**The problem**
Write out, character for character, the line containing "Switch to the Installed" and all lines after it up to the end of the listing.

--

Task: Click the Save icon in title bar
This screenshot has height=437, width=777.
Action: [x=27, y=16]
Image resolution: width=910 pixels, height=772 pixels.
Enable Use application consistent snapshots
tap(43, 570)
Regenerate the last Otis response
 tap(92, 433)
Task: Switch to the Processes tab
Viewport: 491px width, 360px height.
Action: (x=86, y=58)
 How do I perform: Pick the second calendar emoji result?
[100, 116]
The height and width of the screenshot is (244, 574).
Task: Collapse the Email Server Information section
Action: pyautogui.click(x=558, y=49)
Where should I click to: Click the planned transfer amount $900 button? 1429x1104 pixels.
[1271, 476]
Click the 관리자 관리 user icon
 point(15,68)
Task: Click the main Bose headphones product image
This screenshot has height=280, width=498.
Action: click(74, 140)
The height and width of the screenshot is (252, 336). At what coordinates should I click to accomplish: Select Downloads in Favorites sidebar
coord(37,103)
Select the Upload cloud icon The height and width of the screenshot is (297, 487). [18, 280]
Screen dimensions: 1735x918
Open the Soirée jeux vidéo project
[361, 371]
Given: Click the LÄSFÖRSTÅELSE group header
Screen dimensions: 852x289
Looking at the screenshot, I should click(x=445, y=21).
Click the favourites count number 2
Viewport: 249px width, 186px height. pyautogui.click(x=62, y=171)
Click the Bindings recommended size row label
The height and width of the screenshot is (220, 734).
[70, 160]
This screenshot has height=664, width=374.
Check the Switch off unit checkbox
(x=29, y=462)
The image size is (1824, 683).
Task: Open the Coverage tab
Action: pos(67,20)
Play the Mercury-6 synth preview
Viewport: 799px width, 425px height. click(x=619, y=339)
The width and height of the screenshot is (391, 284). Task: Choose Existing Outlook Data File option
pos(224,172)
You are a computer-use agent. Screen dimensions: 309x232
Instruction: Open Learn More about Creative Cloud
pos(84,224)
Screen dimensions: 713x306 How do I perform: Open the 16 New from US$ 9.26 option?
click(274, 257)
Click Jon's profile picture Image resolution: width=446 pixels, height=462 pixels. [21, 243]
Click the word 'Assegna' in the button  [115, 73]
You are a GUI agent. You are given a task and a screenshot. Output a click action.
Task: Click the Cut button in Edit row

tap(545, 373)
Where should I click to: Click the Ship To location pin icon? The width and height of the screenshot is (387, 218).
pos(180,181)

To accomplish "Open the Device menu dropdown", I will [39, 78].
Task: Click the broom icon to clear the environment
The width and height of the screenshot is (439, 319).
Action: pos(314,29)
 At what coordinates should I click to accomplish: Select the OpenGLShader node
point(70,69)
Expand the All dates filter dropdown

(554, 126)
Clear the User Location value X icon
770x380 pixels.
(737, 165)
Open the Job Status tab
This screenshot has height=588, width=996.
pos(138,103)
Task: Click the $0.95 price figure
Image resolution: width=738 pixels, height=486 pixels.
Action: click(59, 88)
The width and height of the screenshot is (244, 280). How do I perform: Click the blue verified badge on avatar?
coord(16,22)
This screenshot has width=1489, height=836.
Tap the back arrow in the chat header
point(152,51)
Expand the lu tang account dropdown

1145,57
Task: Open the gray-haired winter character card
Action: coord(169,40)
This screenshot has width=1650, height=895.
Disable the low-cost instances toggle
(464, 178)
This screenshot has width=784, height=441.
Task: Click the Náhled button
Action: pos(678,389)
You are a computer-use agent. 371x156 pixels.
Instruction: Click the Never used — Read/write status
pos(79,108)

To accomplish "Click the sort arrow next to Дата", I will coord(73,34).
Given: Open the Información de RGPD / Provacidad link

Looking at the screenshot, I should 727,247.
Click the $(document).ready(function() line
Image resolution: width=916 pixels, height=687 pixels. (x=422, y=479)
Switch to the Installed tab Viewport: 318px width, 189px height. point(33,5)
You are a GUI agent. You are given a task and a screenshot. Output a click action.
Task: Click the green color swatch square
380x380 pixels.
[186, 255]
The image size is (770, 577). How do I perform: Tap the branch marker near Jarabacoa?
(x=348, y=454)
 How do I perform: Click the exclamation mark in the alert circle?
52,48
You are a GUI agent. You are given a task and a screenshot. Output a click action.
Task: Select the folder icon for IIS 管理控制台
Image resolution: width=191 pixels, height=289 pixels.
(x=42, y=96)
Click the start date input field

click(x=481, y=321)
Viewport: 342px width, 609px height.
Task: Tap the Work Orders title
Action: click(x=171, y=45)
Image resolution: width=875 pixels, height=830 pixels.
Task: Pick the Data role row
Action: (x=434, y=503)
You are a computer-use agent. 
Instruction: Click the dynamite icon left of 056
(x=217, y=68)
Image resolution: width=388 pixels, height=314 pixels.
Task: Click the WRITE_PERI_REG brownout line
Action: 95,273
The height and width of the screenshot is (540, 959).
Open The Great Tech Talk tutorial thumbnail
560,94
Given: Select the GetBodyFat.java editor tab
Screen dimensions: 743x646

--

**Solution to this task**
Switch to the Installed tab Viewport: 318px width, 189px height. point(33,5)
You are a GUI agent. You are given a task and a screenshot. Output a click action.
Task: Click the green color swatch square
380x380 pixels.
[186, 255]
The image size is (770, 577). How do I perform: Tap the branch marker near Jarabacoa?
(x=348, y=454)
 How do I perform: Click the exclamation mark in the alert circle?
52,48
You are a GUI agent. You are given a task and a screenshot. Output a click action.
Task: Select the folder icon for IIS 管理控制台
Image resolution: width=191 pixels, height=289 pixels.
(x=42, y=96)
Click the start date input field

click(x=481, y=321)
Viewport: 342px width, 609px height.
Task: Tap the Work Orders title
Action: click(x=171, y=45)
Image resolution: width=875 pixels, height=830 pixels.
Task: Pick the Data role row
Action: (x=434, y=503)
You are a computer-use agent. 
Instruction: Click the dynamite icon left of 056
(x=217, y=68)
Image resolution: width=388 pixels, height=314 pixels.
Task: Click the WRITE_PERI_REG brownout line
Action: 95,273
The height and width of the screenshot is (540, 959).
Open The Great Tech Talk tutorial thumbnail
560,94
Given: Select the GetBodyFat.java editor tab
Screen dimensions: 743x646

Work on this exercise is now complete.